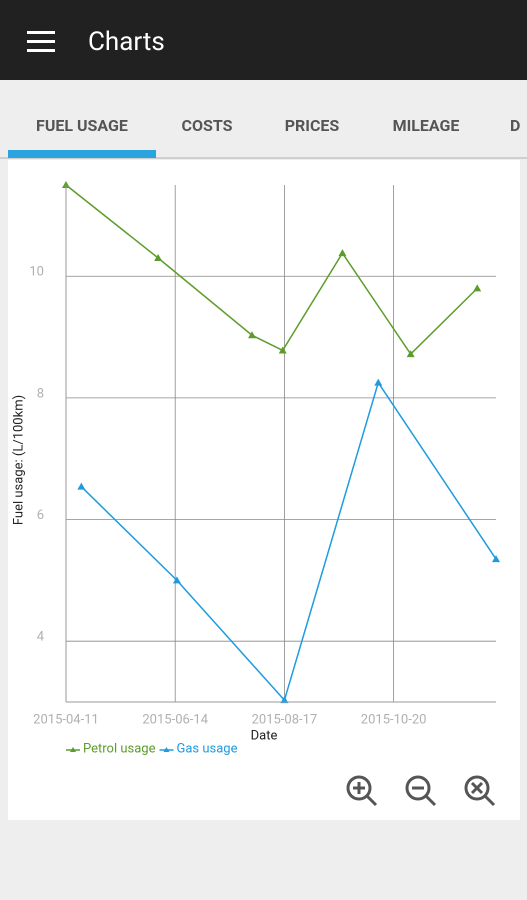 Image resolution: width=527 pixels, height=900 pixels. I want to click on tab-bar: FUEL USAGE COSTS PRICES MILEAGE D, so click(264, 138).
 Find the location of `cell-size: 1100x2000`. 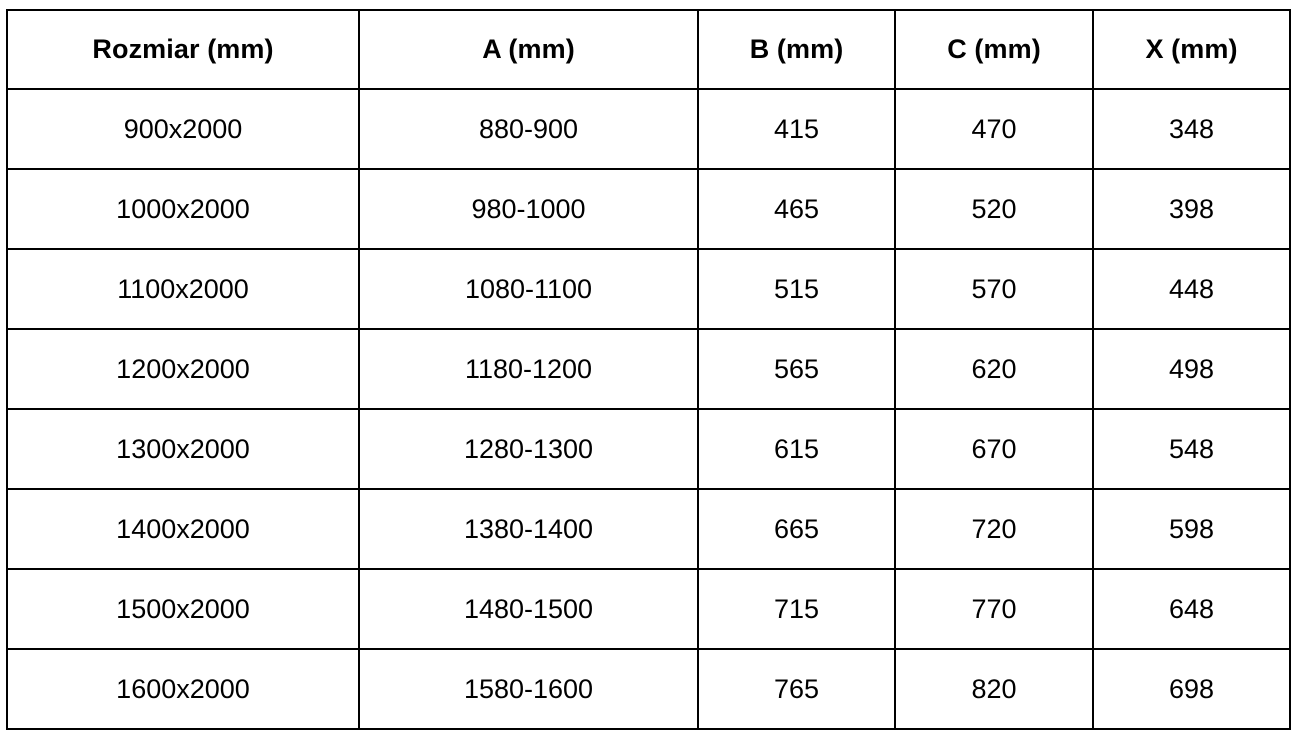

cell-size: 1100x2000 is located at coordinates (183, 289).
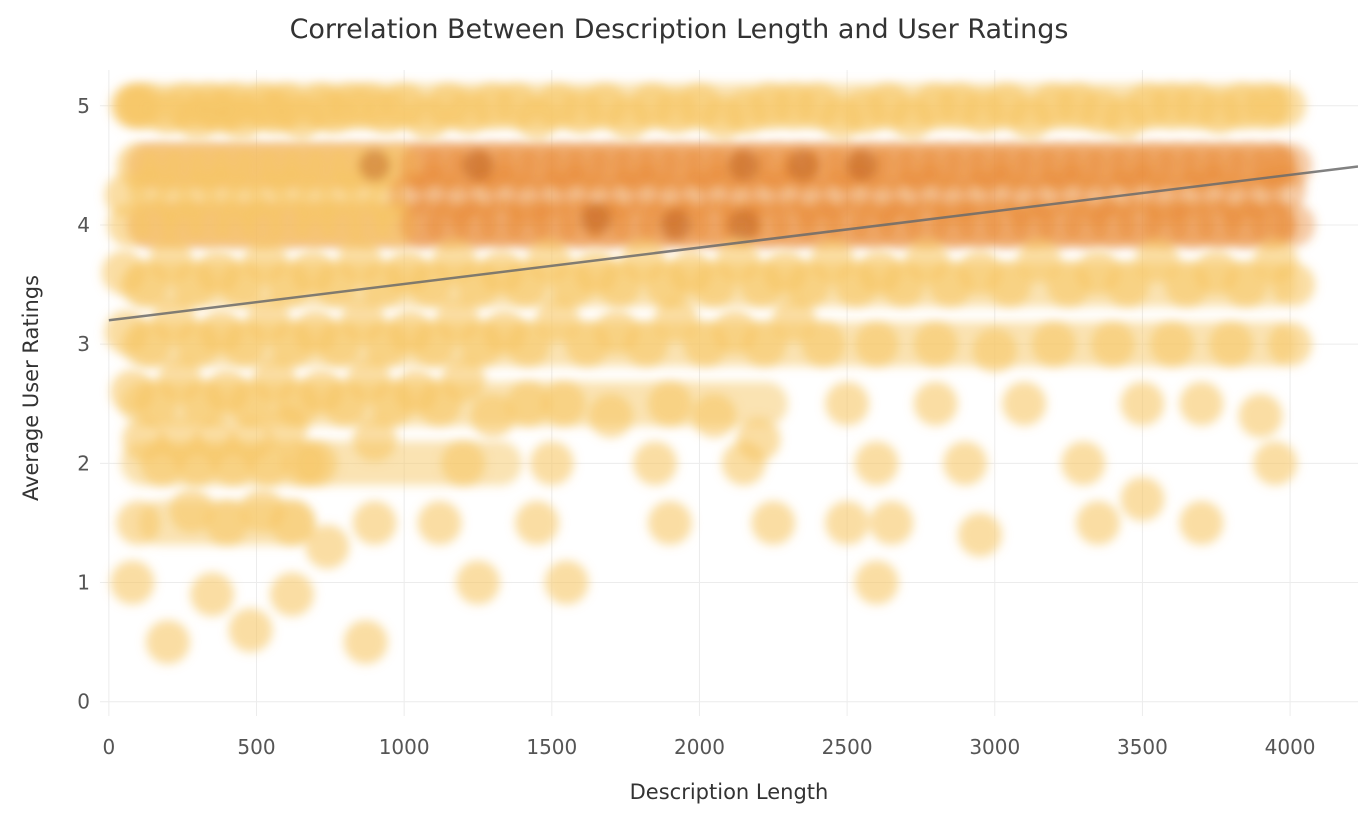  Describe the element at coordinates (84, 583) in the screenshot. I see `y-tick-label: 1` at that location.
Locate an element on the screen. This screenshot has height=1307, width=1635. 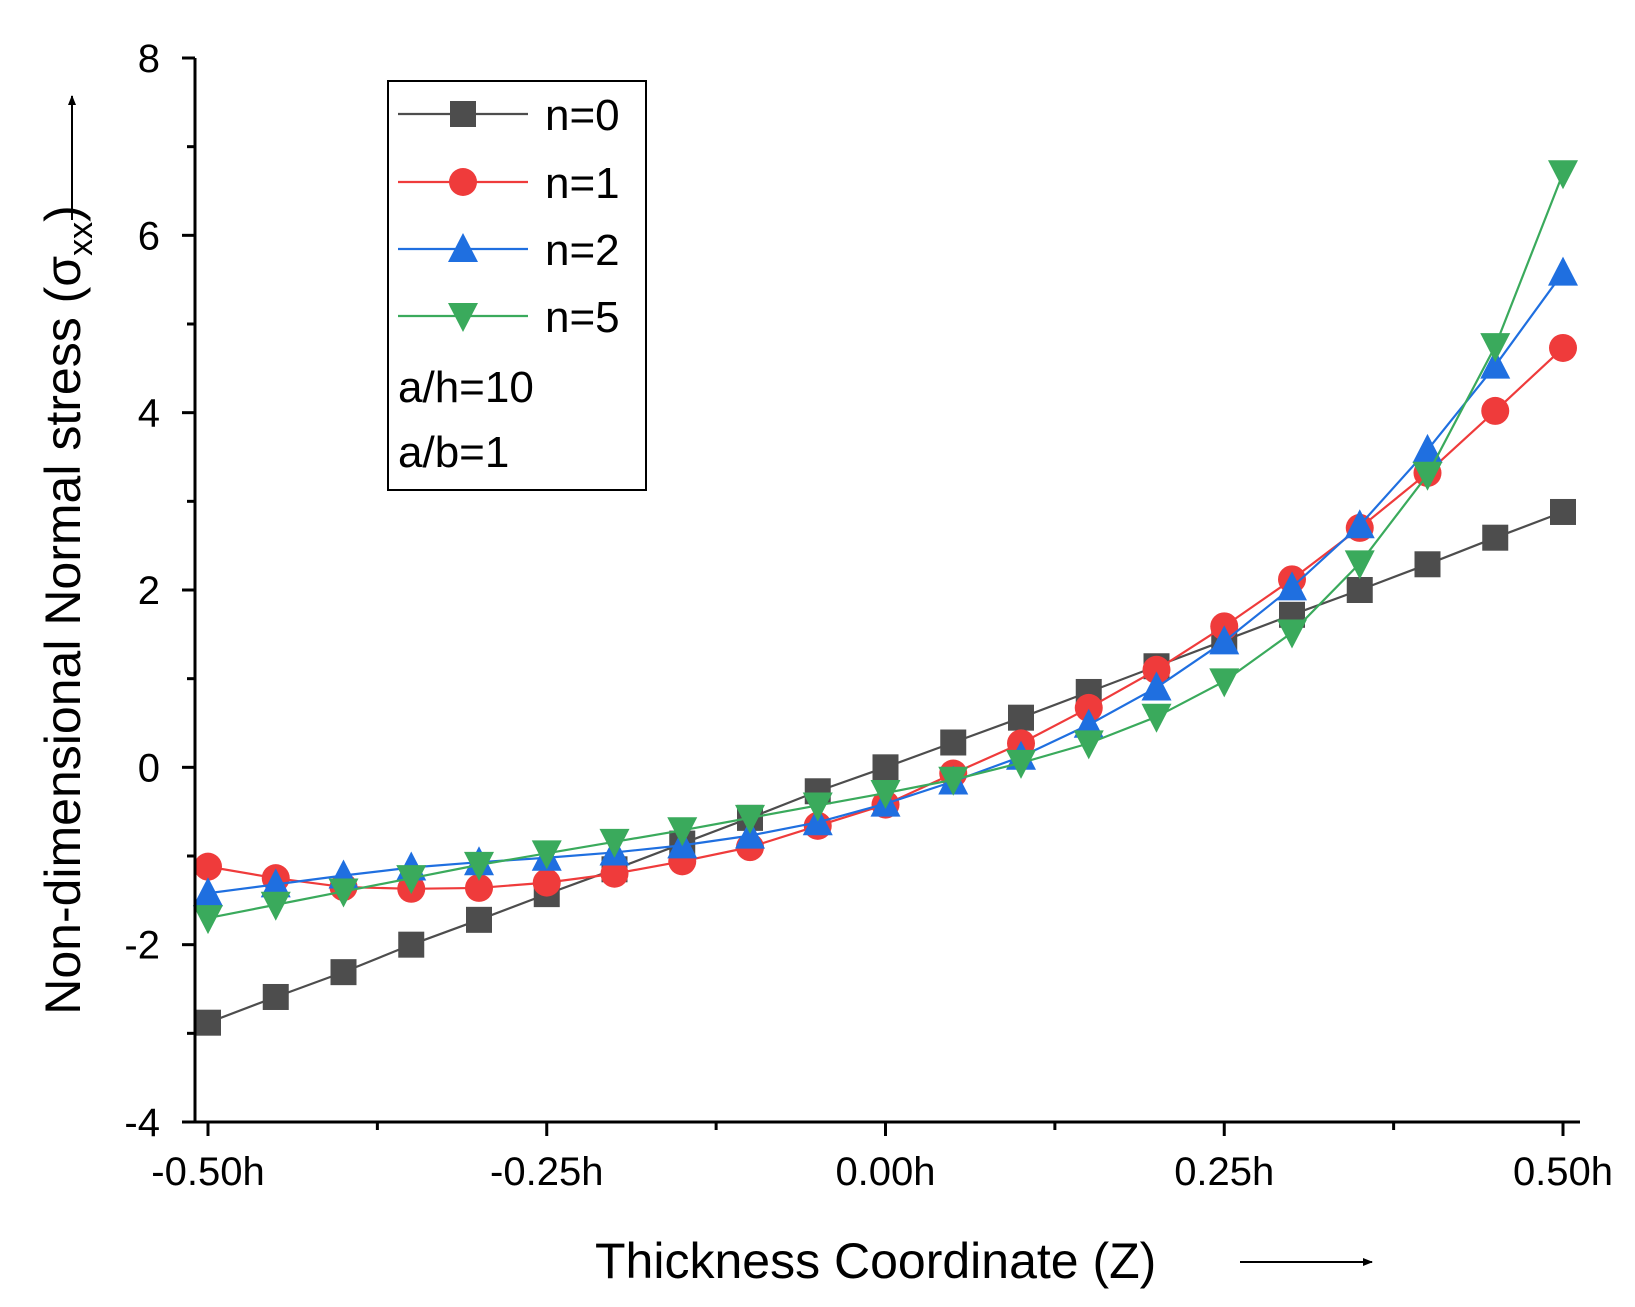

◇ ◇ ◇

Format the entries above as a Markdown table with the columns Number and Entry, one row per non-blank line. Omit the pictures and skip blank lines.

| Number | Entry |
|---|---|
| 1 |  Image resolution: width=527 pixels, height=900 pixels. I want to click on tab-bar: FUEL USAGE COSTS PRICES MILEAGE D, so click(264, 138). |
| 2 |  Find the location of `cell-size: 1100x2000`.  |
| 3 | cell-size: 1100x2000 is located at coordinates (183, 289). |
| 4 |   Describe the element at coordinates (84, 583) in the screenshot. I see `y-tick-label: 1` at that location. |
| 5 | Locate an element on the screen. This screenshot has height=1307, width=1635.  |